= Tarjan's off-line lowest common ancestors algorithm =

Algorithm in graph theory

In computer science, Tarjan's off-line lowest common ancestors algorithm is an algorithm for computing lowest common ancestors for pairs of nodes in a tree, based on the union-find data structure. The lowest common ancestor of two nodes d and e in a rooted tree T is the node g that is an ancestor of both d and e and that has the greatest depth in T. It is named after Robert Tarjan, who discovered the technique in 1979. Tarjan's algorithm is an offline algorithm; that is, unlike other lowest common ancestor algorithms, it requires that all pairs of nodes for which the lowest common ancestor is desired must be specified in advance. The simplest version of the algorithm uses the union-find data structure, which unlike other lowest common ancestor data structures can take more than constant time per operation when the number of pairs of nodes is similar in magnitude to the number of nodes. A later refinement by Gabow & Tarjan (1983) speeds the algorithm up to linear time.

== Pseudocode ==

The pseudocode below determines the lowest common ancestor of each pair in P, given the root r of a tree in which the children of node n are in the set n.children. For this offline algorithm, the set P must be specified in advance. It uses the MakeSet, Find, and Union functions of a disjoint-set data structure. MakeSet(u) removes u to a singleton set, Find(u) returns the standard representative of the set containing u, and Union(u,v) merges the set containing u with the set containing v.
TarjanOLCA(r) is first called on the root r.

 function TarjanOLCA(u) is
     MakeSet(u)
     u.ancestor := u
     for each v in u.children do
         TarjanOLCA(v)
         Union(u, v)
         Find(u).ancestor := u
     u.color := black
     for each v such that {u, v} in P do
         if v.color == black then
             print "Tarjan's Lowest Common Ancestor of " + u +
                   " and " + v + " is " + Find(v).ancestor + "."

Each node is initially white, and is colored black after it and all its children have been visited.

For each node pair {u,v} to be investigated:
- When v is already black (viz. when v comes before u in a post-order traversal of the tree): After u is colored black, the lowest common ancestor of this pair is available as Find(v).ancestor, but only while the LCA of u and v is not colored black.
- Otherwise: Once v is colored black, the LCA will be available as Find(u).ancestor, while the LCA is not colored black.

According to Tarjan (1979) the time complexity is O((m + n)a(m + n, n)), where m is the number of edges and n the number of vertices and a is the inverse Ackerman function, provided that the time to find the vertex pairs corresponding to u takes constant time per vertex. The paper recommends using an adjacency list (called adjacency structure in the paper).

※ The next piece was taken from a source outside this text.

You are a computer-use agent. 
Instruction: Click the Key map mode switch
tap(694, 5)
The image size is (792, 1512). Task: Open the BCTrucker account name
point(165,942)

For reference, here are optimized versions of MakeSet, Find, and Union for a disjoint-set forest:

 function MakeSet(x) is
     x.parent := x
     x.rank := 1

 function Union(x, y) is
     xRoot := Find(x)
     yRoot := Find(y)
     if xRoot.rank > yRoot.rank then
         yRoot.parent := xRoot
     else if xRoot.rank < yRoot.rank then
         xRoot.parent := yRoot
     else if xRoot.rank == yRoot.rank then
         yRoot.parent := xRoot
         xRoot.rank := xRoot.rank + 1

 function Find(x) is
     if x.parent != x then
        x.parent := Find(x.parent)
     return x.parent

==Speeding up the algorithm==
It is possible to preprocess the input LCA queries in such a manner, that the algorithm works faster by an order of magnitude.

 function Preprocess(P) is
    m := empty map
    for each {u, v} in P do
        if u is not mapped in m
            m[u] := ∅
        m[u] := m[u] ∪ {(u, v)}
        if v is not mapped in m
            m[v] := ∅
        m[v] := m[v] ∪ {(u, v)}
    return m

 function GetOpposite(q, u) is
    if q[0] == u then
        return q[1]
    return q[0]

 function FasterTarjanOLCA(u, m) is
    MakeSet(u)
    u.ancestor := u
    for each v in u.children do
        FasterTarjanOLCA(v)
        Union(u, v)
        Find(u).ancestor := u
    u.color := black
    if m[u] == nil then
        return
    for each q in m[u] do
        v := GetOpposite(q, u)
        if v != nil and v.color == black then
            print "LCA of " + u + " and " + v + " is " + Find(v).ancestor + "."

The idea in the optimization is associating nodes with their counterparts in the list of input queries.